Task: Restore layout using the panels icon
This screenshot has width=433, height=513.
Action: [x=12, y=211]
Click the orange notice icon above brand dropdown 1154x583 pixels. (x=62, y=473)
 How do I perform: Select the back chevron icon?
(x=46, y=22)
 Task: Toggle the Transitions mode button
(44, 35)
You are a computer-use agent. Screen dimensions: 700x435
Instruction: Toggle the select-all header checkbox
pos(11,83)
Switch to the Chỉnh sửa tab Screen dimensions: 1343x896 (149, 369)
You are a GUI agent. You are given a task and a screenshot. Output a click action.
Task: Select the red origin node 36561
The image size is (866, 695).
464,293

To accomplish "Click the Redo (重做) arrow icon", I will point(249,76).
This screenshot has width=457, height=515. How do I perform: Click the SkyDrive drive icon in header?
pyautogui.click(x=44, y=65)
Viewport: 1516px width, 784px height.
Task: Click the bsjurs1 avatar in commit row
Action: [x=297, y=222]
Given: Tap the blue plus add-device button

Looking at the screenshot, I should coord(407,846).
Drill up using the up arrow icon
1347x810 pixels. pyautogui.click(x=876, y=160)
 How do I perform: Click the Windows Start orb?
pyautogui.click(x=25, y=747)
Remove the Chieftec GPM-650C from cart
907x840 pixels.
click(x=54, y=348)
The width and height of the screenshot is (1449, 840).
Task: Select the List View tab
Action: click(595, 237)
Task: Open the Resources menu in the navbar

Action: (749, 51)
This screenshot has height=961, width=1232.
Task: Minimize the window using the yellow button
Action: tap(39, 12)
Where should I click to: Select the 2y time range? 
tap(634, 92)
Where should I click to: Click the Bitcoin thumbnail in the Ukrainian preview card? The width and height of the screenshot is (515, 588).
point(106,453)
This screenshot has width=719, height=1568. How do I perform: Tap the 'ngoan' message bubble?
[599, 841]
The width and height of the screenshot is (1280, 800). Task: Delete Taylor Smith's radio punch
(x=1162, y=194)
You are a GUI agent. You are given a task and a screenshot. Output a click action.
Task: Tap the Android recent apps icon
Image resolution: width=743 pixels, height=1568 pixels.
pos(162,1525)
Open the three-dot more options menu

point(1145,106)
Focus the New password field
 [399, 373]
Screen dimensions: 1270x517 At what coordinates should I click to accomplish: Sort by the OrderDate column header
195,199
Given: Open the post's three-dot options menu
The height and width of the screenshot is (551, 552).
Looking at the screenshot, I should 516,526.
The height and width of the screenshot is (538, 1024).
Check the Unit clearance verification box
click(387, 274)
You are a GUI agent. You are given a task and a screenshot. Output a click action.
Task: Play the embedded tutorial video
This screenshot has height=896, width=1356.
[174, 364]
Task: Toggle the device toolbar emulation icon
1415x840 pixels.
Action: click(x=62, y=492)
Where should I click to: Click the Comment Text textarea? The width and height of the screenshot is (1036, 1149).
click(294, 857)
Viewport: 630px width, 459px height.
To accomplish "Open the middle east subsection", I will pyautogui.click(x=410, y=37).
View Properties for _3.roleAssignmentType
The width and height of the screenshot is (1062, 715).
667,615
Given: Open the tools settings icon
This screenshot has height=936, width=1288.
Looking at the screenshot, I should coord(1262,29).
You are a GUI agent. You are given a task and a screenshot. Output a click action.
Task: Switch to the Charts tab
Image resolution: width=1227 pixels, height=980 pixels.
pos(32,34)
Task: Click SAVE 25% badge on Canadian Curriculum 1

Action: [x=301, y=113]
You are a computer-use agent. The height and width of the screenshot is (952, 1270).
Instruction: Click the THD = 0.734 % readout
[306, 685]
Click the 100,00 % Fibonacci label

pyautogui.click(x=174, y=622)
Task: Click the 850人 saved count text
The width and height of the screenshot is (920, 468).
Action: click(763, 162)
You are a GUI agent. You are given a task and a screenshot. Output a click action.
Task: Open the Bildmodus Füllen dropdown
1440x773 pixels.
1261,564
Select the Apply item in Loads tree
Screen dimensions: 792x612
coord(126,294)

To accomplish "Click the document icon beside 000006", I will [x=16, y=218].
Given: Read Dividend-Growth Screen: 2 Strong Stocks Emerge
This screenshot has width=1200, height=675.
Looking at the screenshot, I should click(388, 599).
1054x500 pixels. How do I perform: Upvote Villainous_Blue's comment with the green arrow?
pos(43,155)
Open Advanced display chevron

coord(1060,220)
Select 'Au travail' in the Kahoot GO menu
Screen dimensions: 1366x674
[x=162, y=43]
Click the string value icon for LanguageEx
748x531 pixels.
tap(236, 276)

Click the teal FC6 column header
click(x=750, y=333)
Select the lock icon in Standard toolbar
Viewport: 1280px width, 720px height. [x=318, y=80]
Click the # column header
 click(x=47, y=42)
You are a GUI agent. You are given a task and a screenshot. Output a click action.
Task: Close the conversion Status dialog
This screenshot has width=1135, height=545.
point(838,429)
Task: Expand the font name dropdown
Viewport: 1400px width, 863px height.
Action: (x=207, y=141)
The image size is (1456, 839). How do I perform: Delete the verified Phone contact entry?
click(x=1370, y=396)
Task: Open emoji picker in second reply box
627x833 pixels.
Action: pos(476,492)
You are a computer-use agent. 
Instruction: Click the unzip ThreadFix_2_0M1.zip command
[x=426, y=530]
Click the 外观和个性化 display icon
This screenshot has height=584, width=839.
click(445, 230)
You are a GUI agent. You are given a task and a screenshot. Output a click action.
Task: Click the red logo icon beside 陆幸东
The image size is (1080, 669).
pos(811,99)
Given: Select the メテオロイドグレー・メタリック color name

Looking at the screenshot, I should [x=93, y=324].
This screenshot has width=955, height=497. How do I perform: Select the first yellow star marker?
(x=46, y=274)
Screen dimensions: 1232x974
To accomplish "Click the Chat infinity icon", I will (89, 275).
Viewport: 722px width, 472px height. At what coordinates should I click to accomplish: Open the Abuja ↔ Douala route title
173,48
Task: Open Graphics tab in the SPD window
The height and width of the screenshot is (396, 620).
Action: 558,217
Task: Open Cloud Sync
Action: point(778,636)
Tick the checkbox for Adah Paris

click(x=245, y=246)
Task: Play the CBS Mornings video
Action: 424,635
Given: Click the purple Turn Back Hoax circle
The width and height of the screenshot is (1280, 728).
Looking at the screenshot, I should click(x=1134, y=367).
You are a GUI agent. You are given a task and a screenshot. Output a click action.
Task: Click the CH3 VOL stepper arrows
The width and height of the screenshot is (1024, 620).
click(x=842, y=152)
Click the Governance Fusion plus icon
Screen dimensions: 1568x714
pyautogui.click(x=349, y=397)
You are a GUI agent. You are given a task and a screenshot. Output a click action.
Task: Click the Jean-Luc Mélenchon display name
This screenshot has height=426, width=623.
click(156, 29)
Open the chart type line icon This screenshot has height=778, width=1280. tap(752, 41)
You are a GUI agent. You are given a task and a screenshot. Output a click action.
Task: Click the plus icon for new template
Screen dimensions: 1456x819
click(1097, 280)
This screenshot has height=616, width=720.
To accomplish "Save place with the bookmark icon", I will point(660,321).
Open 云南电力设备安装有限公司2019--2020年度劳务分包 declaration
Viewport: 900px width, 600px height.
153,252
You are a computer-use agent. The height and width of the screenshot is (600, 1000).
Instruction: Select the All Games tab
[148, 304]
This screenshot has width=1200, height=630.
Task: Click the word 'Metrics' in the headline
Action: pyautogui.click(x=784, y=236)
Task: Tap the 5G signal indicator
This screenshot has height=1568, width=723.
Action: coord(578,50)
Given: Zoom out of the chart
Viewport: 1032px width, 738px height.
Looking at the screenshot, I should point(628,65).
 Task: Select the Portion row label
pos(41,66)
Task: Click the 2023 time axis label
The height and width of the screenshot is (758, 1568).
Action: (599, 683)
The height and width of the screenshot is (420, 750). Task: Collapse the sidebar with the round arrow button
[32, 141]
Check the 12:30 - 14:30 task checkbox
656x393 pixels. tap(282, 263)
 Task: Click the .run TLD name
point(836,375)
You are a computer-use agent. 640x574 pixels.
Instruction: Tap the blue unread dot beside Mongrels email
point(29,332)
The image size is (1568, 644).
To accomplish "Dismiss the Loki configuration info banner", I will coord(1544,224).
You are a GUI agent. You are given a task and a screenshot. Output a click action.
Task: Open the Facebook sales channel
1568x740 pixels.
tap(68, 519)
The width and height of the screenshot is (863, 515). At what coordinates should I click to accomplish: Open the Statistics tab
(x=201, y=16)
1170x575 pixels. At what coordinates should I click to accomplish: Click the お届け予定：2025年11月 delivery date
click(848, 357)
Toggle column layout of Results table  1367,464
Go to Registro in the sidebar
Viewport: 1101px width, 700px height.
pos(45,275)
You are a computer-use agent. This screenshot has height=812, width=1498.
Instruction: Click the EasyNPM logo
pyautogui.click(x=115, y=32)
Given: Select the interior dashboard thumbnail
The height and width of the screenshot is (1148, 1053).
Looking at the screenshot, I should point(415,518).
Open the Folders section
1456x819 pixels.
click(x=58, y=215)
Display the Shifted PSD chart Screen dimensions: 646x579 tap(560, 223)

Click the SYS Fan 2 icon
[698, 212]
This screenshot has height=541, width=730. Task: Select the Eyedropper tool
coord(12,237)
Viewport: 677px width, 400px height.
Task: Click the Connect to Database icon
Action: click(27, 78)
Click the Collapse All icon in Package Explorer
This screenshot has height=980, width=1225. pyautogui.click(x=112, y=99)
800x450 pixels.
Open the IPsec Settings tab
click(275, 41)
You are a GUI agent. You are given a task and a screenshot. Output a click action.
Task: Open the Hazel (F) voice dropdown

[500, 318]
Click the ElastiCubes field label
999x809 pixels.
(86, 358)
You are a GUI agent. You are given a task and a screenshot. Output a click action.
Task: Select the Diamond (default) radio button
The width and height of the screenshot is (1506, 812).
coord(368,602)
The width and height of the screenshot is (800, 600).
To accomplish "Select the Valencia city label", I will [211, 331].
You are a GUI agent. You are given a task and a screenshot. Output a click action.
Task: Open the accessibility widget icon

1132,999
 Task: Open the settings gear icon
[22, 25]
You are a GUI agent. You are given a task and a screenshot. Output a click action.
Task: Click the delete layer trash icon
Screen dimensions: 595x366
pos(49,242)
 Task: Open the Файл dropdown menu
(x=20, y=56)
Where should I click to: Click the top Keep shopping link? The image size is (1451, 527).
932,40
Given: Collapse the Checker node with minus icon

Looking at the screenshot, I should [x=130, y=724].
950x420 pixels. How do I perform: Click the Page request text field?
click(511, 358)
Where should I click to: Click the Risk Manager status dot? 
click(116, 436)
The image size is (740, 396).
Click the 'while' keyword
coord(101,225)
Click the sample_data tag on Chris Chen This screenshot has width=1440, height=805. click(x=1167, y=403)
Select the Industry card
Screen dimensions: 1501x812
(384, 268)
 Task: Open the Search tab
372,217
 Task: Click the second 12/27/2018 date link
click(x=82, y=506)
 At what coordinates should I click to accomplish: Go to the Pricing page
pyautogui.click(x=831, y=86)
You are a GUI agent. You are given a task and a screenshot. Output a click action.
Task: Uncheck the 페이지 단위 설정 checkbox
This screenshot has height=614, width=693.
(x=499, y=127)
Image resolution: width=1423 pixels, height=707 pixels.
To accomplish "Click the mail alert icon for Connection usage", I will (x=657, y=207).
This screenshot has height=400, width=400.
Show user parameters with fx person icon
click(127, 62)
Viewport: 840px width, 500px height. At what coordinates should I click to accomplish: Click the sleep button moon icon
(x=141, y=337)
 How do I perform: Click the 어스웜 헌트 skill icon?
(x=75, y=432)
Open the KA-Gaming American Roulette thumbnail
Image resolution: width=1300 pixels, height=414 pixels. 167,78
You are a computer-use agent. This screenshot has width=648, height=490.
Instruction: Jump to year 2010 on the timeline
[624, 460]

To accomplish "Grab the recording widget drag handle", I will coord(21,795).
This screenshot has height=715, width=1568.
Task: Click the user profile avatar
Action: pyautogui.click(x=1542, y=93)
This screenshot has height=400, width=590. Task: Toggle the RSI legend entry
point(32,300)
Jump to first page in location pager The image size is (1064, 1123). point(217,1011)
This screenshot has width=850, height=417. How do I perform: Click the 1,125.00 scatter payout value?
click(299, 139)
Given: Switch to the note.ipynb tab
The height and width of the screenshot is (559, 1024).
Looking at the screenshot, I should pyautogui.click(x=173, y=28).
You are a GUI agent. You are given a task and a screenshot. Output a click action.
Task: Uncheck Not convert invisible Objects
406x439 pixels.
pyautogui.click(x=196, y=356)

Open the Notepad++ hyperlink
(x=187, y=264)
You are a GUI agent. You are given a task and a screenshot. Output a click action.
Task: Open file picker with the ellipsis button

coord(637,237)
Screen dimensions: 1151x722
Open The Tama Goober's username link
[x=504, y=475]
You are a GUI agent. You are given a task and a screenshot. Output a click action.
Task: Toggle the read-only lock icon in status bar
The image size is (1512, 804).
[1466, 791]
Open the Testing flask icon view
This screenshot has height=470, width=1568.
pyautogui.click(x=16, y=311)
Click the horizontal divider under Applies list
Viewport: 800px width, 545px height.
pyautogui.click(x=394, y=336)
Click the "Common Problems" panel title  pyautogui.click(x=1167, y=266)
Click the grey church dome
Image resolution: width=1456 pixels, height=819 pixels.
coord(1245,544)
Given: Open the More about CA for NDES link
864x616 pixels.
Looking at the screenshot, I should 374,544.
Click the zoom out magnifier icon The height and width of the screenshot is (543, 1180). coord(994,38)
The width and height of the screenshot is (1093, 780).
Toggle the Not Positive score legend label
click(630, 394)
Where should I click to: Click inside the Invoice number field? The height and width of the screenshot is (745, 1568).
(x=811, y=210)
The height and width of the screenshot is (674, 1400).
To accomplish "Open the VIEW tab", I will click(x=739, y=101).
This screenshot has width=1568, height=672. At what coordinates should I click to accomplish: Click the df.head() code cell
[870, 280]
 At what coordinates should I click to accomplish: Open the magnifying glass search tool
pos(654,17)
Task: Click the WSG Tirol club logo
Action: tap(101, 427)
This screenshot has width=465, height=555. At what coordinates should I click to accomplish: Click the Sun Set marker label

^^^^^^^^^^^^^^^^

## 記述問題
上の行のうち、先頭から「(x=1162, y=194)」を含む行まで（その行も含む）を、1行につき1つの文字列としたJSONのリストに変換してください。空行は除き、それより後の行は入れない。

## 完成した課題
[
  "Task: Restore layout using the panels icon",
  "This screenshot has width=433, height=513.",
  "Action: [x=12, y=211]",
  "Click the orange notice icon above brand dropdown 1154x583 pixels. (x=62, y=473)",
  " How do I perform: Select the back chevron icon?",
  "(x=46, y=22)",
  " Task: Toggle the Transitions mode button",
  "(44, 35)",
  "You are a computer-use agent. Screen dimensions: 700x435",
  "Instruction: Toggle the select-all header checkbox",
  "pos(11,83)",
  "Switch to the Chỉnh sửa tab Screen dimensions: 1343x896 (149, 369)",
  "You are a GUI agent. You are given a task and a screenshot. Output a click action.",
  "Task: Select the red origin node 36561",
  "The image size is (866, 695).",
  "464,293",
  "To accomplish \"Click the Redo (重做) arrow icon\", I will point(249,76).",
  "This screenshot has width=457, height=515. How do I perform: Click the SkyDrive drive icon in header?",
  "pyautogui.click(x=44, y=65)",
  "Viewport: 1516px width, 784px height.",
  "Task: Click the bsjurs1 avatar in commit row",
  "Action: [x=297, y=222]",
  "Given: Tap the blue plus add-device button",
  "Looking at the screenshot, I should coord(407,846).",
  "Drill up using the up arrow icon",
  "1347x810 pixels. pyautogui.click(x=876, y=160)",
  " How do I perform: Click the Windows Start orb?",
  "pyautogui.click(x=25, y=747)",
  "Remove the Chieftec GPM-650C from cart",
  "907x840 pixels.",
  "click(x=54, y=348)",
  "The width and height of the screenshot is (1449, 840).",
  "Task: Select the List View tab",
  "Action: click(595, 237)",
  "Task: Open the Resources menu in the navbar",
  "Action: (749, 51)",
  "This screenshot has height=961, width=1232.",
  "Task: Minimize the window using the yellow button",
  "Action: tap(39, 12)",
  "Where should I click to: Select the 2y time range? ",
  "tap(634, 92)",
  "Where should I click to: Click the Bitcoin thumbnail in the Ukrainian preview card? The width and height of the screenshot is (515, 588).",
  "point(106,453)",
  "This screenshot has width=719, height=1568. How do I perform: Tap the 'ngoan' message bubble?",
  "[599, 841]",
  "The width and height of the screenshot is (1280, 800). Task: Delete Taylor Smith's radio punch",
  "(x=1162, y=194)"
]